(Saved data entries)
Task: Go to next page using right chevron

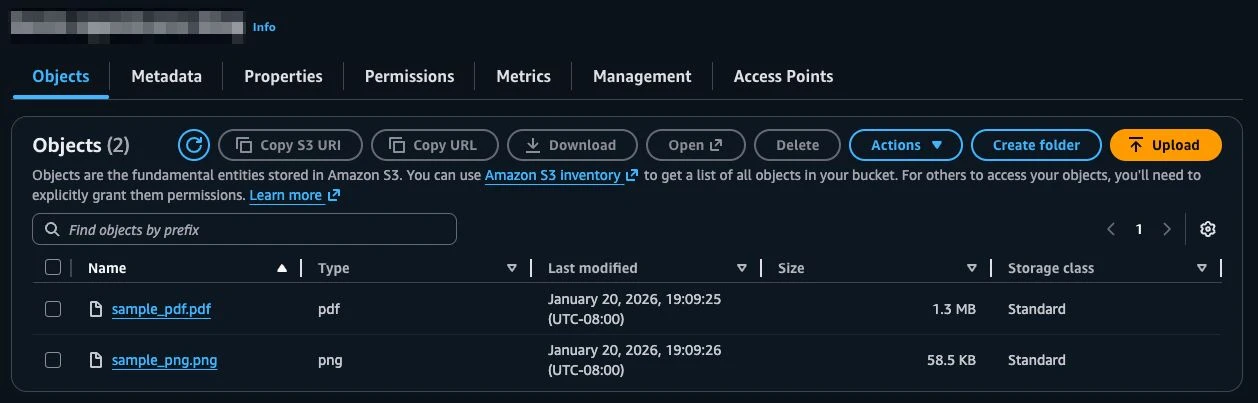Action: pyautogui.click(x=1166, y=229)
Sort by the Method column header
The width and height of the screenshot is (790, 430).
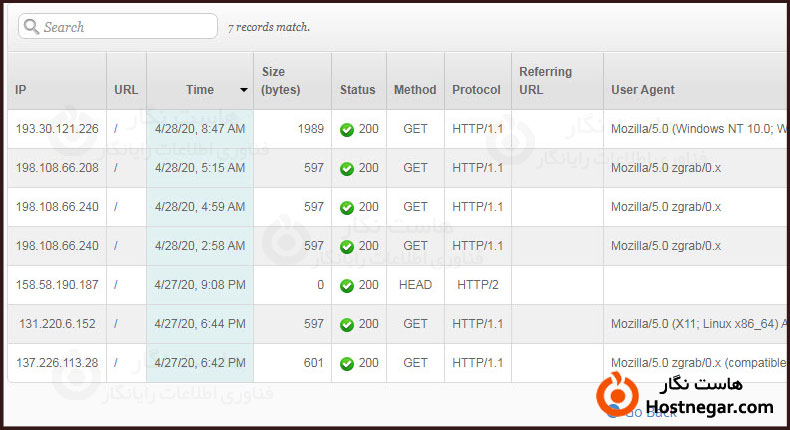pyautogui.click(x=415, y=90)
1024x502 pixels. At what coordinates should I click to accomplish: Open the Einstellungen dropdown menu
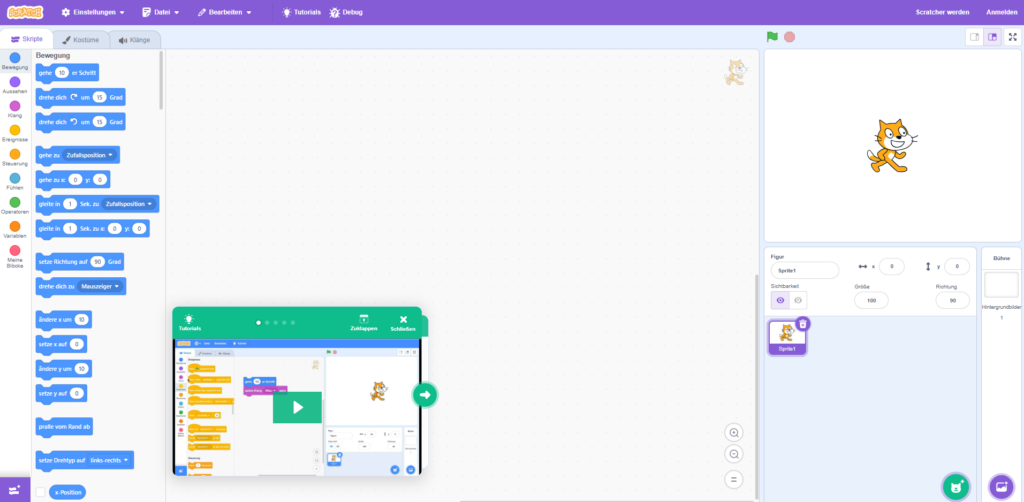click(93, 12)
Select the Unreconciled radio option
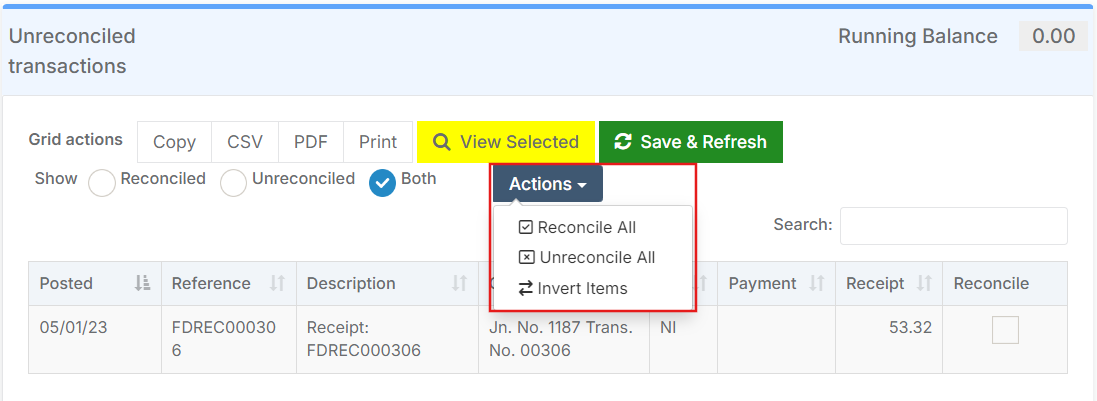This screenshot has width=1097, height=401. click(x=233, y=183)
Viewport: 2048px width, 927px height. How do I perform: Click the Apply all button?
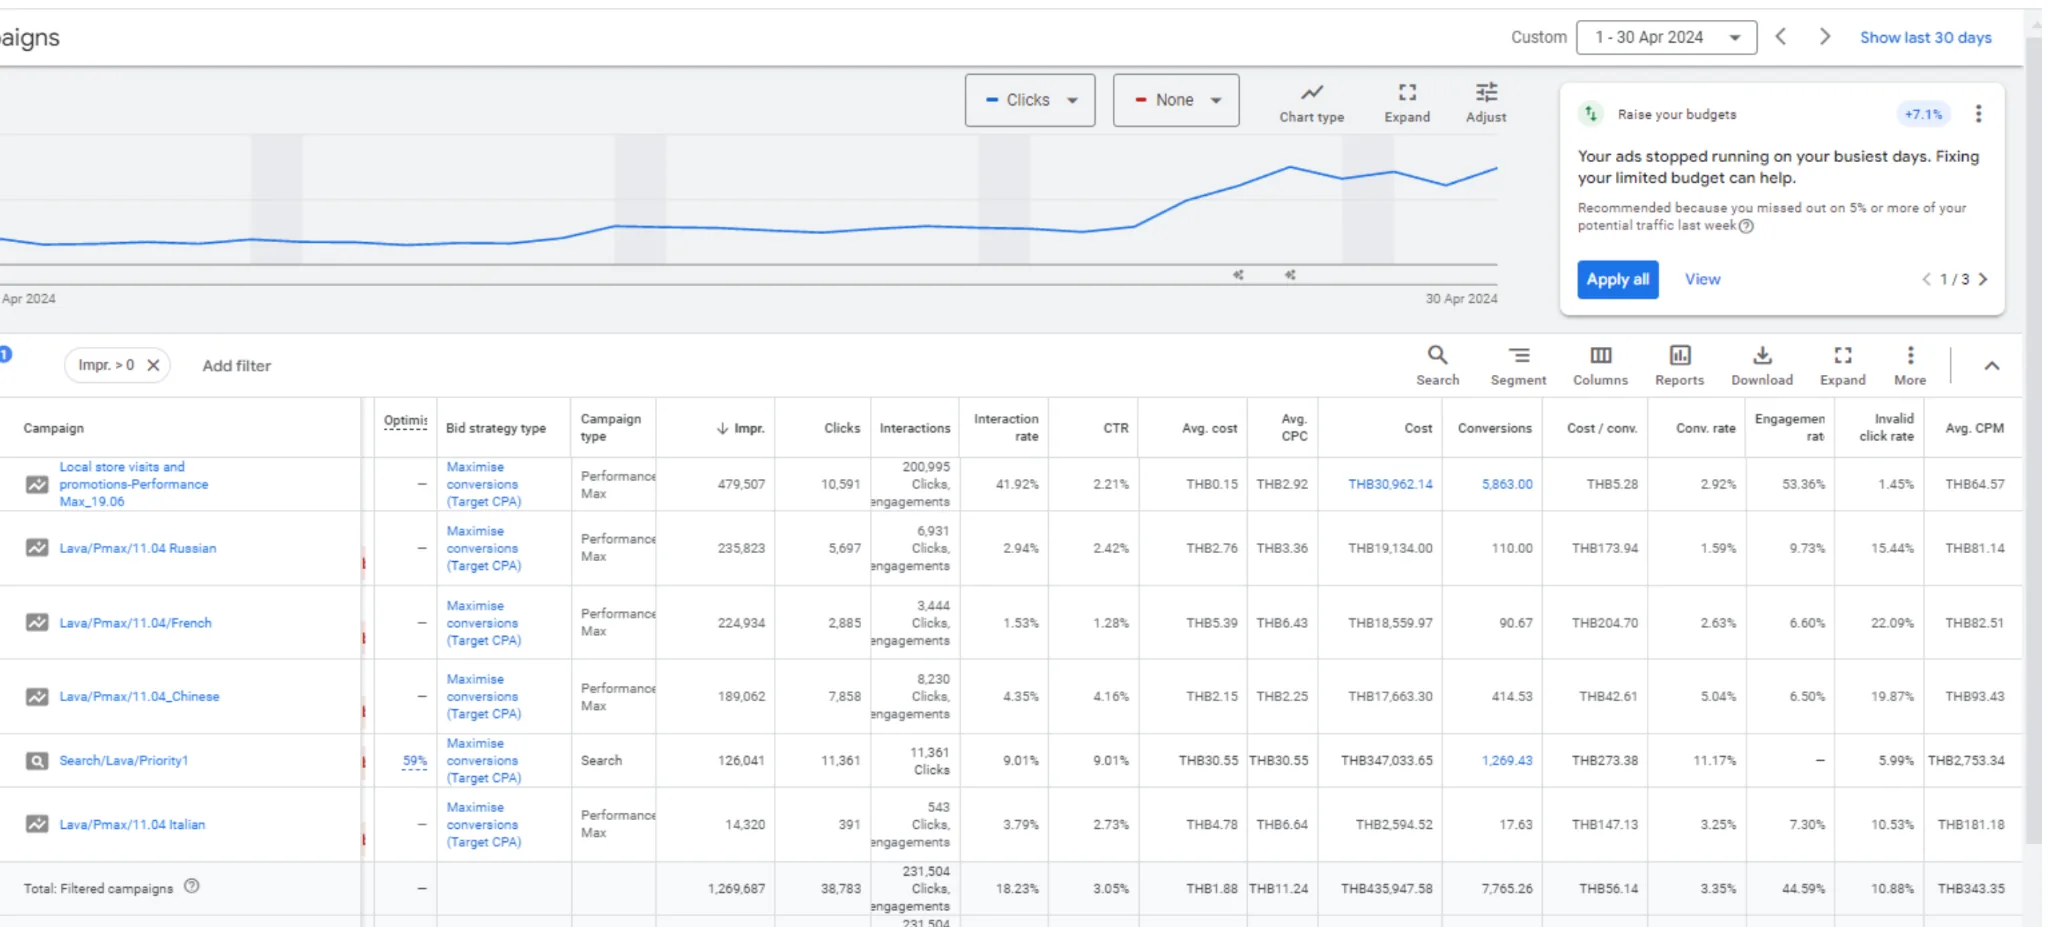click(1617, 280)

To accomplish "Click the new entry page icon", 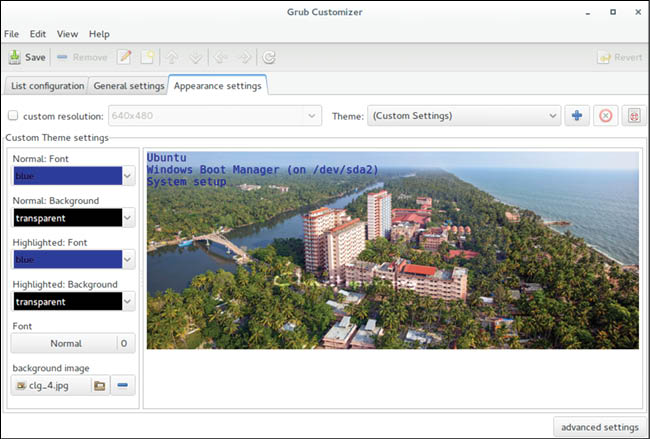I will point(146,58).
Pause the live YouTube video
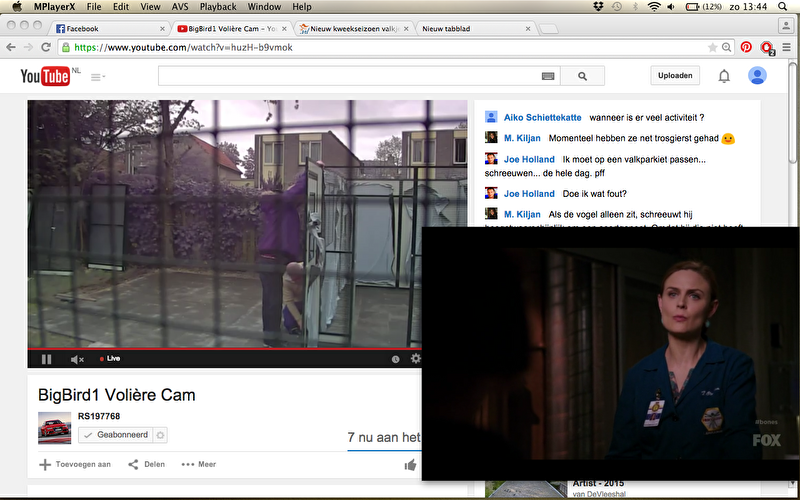The width and height of the screenshot is (800, 500). coord(46,359)
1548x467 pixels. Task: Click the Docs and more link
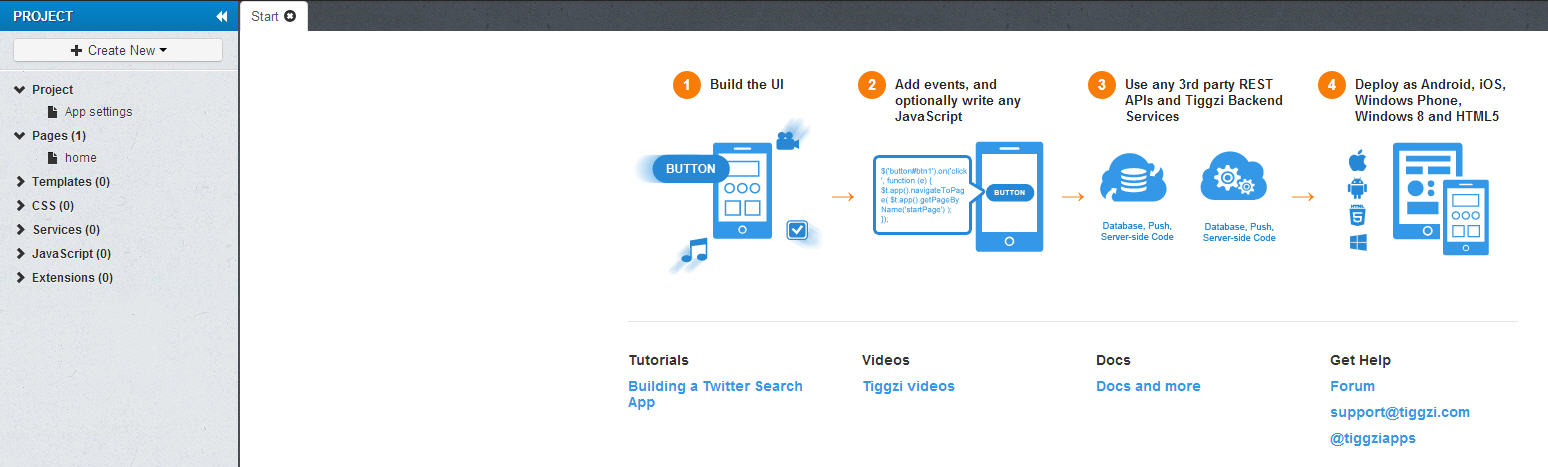(1148, 386)
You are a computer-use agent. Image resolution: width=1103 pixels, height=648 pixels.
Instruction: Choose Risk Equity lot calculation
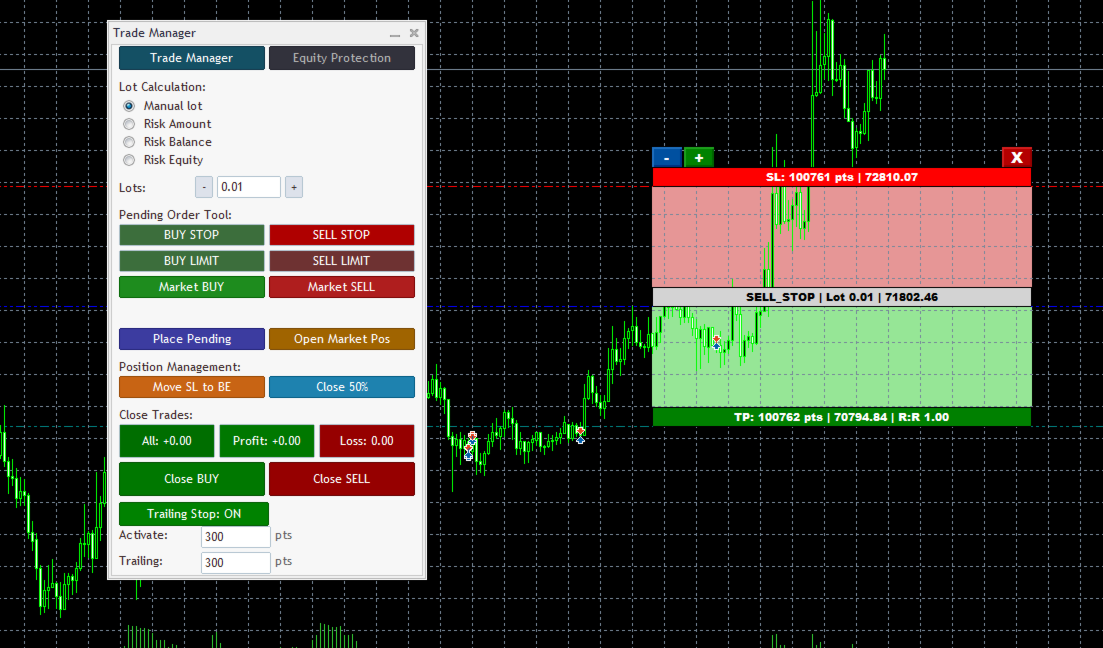point(129,160)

* [What needs to be done]: Output only the lines running from the one containing "1548x467 pixels. Task: Click" to the end of the records, inclusive and exact; skip the pictures.

* [Answer below]:
1548x467 pixels. Task: Click the Docs and more link
(1148, 386)
You are a computer-use agent. Image resolution: width=1103 pixels, height=648 pixels.
Instruction: Choose Risk Equity lot calculation
point(129,160)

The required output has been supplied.